What Spiegelman’s so good at in Transmitter is making everything so clear. We almost always know what’s happening, we can write the dialogue ourselves. Take the shot of a young guy in a razor-short haircut pulling on a joint. Next picture he’s holding the weed away from him, tilting his head back as his pal next to him looks to be firing up his own. You don’t have to be Raymond Carver to know he’s saying, “Nice shit we scored, eh?”

I invoke Raymond Carver purposefully, because in a way Transmitter is a book of short stories. I’m always beating the drum that great photobooks are a form of literature, and here we have as close to a collection of actual stories as I can think of, though in the way of all the best photobooks there’s no literal narrative at all. The emotions and drama fall between and around the actual photos and are all the more effective for that.

And sweet photographs they are. I mentioned a golden sunset before. Transmitter Park faces west, so you don’t have to get up at dawn to get great light. I think one of the reasons for my first—ehhh—response to Transmitter was that I saw nothing but pretty pictures. Golden sunsets, orange sunsets, blue sunsets. Faces strikingly silhouetted before lit-up water. Manhattan hovering dark and abstractly beyond it all.

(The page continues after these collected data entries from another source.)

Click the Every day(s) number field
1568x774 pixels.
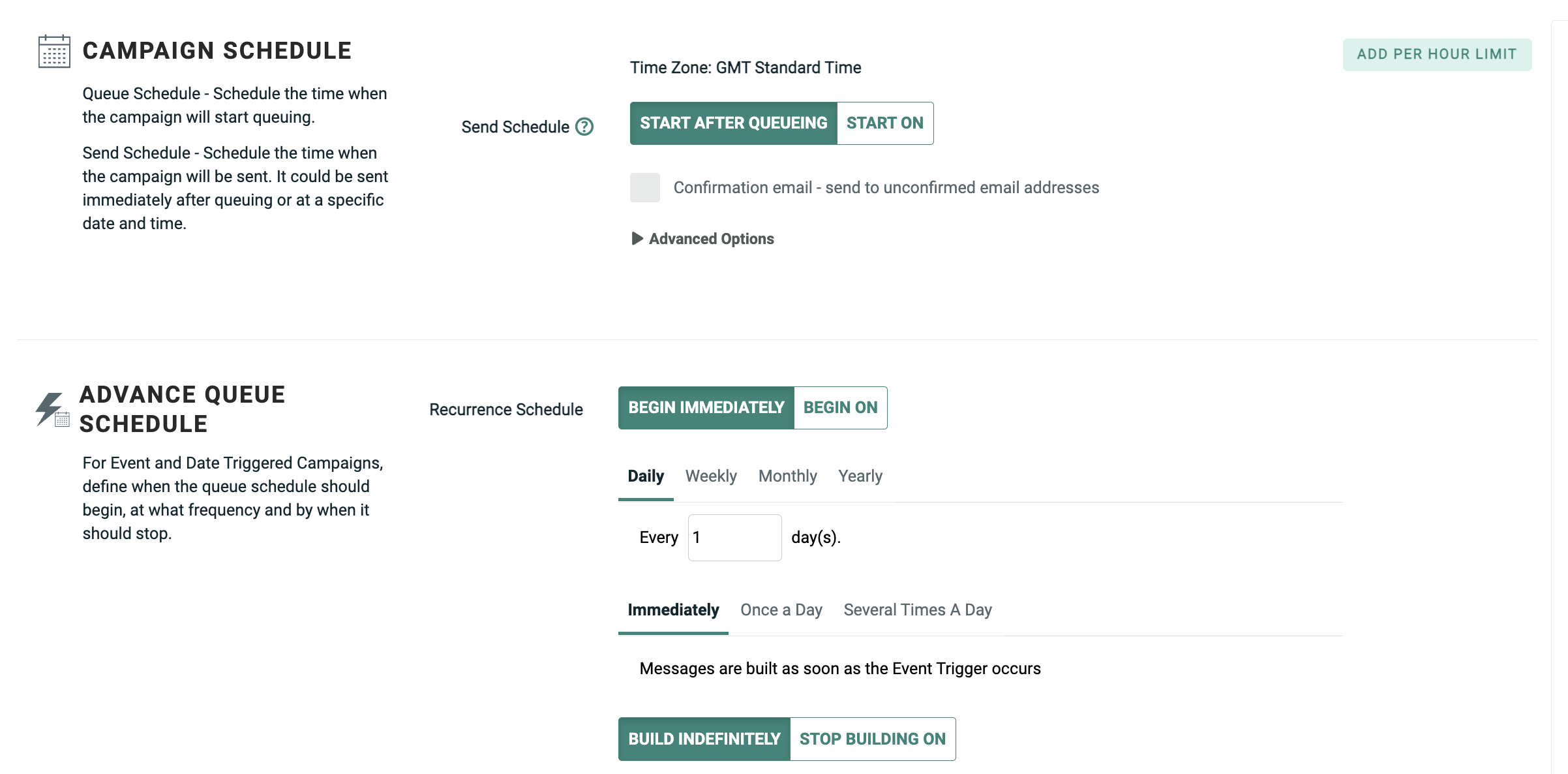coord(734,538)
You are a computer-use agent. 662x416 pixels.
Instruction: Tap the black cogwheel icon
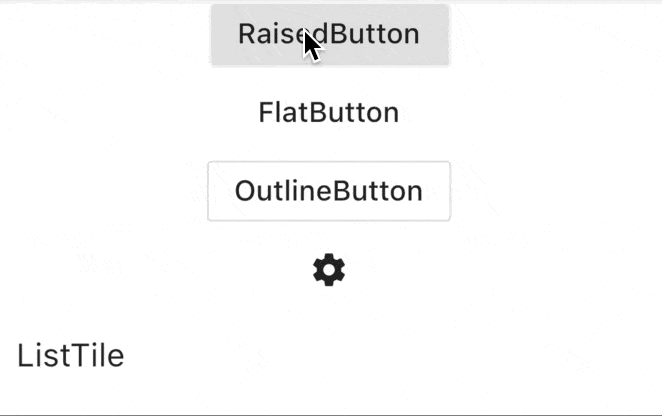[x=329, y=270]
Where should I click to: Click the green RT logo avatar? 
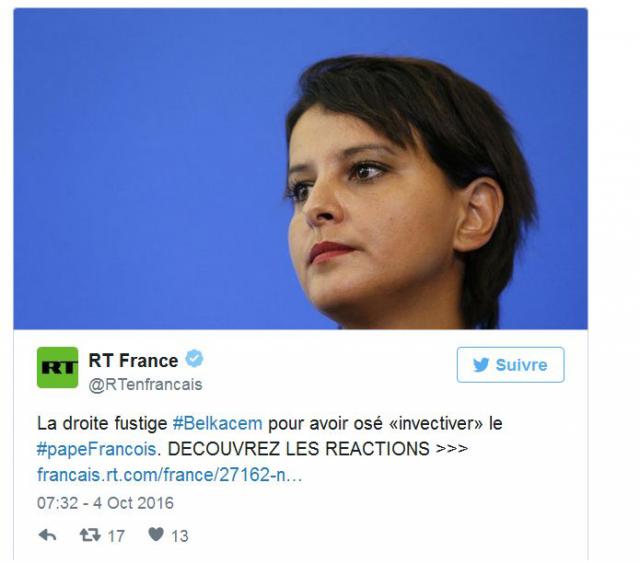[58, 367]
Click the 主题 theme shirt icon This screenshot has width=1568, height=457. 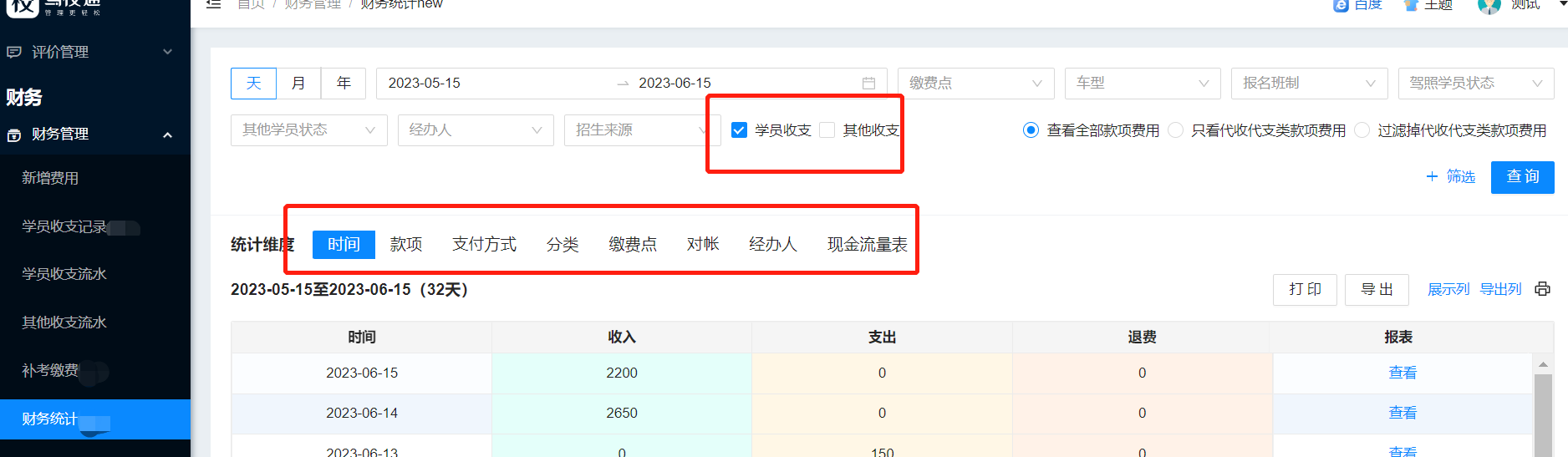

A pretty picture, which if that’s all a photo is, leaves me … okay, you have to understand, I just spent a day at something called PhotoPlus Expo at the Javits Center, a temple for the folk who pursue pretty pictures at all cost and end up squandering their kids’ college money on big, clunky lenses they don’t need and cameras priced as much as a used car … well, nuf sed. Spiegelman of course isn’t at bottom after pretty pictures (though I’ll admit their beauty doesn’t hurt) but stories like these, human stories. 

Though the photos were taken during 2015 and 2016, they’re not sequenced chronologically. Sequences appear to have something to do with the flow of time through the day, also color, and to some extent by the flow of visible emotions on the people captured by his camera. In any event, it works. The book is a pleasure to move through, and only gets richer the longer you spend with it.

And the title: perfect. If you go to the Google images page for Transmitter Park, you see clumps of people on greensward, the city and river distant in the background. Typically descriptive photos. (Not even PhotoPlus quality.) Look at them … then take in what the book Transmitter has accomplished. It’s not easy shooting parks, with people doing park things in them. Diane Arbus could find some curious souls in Central Park, and Garry Winogrand made a whole book out of taking his kids to the zoo there and in the Bronx, but for most people there’s too much space, too much green, too much everyday whateverness.

But Transmitter Park is special. Spiegelman knows it, and, better, he captures it. It may not be a Navajo burying ground or a spot from which the earth radiates spiritual energy, but it is the home of New York City’s first public radio station transmitter, a force that beamed voices and music over the great city and began to knit it together in a new way. Radio, like TV and the internet after it, was a new forum in history and thus a force for the expression of human possibility and complexity and drama and love.

Bravo to the city for sanctioning this special park and celebrating its place in our history. And bravo to Matthew Spiegelman for understanding how the ghost of those radio transmitters radiates its own special force, from which all the people in his powerful book express their own human complexity, possibility, drama, and love.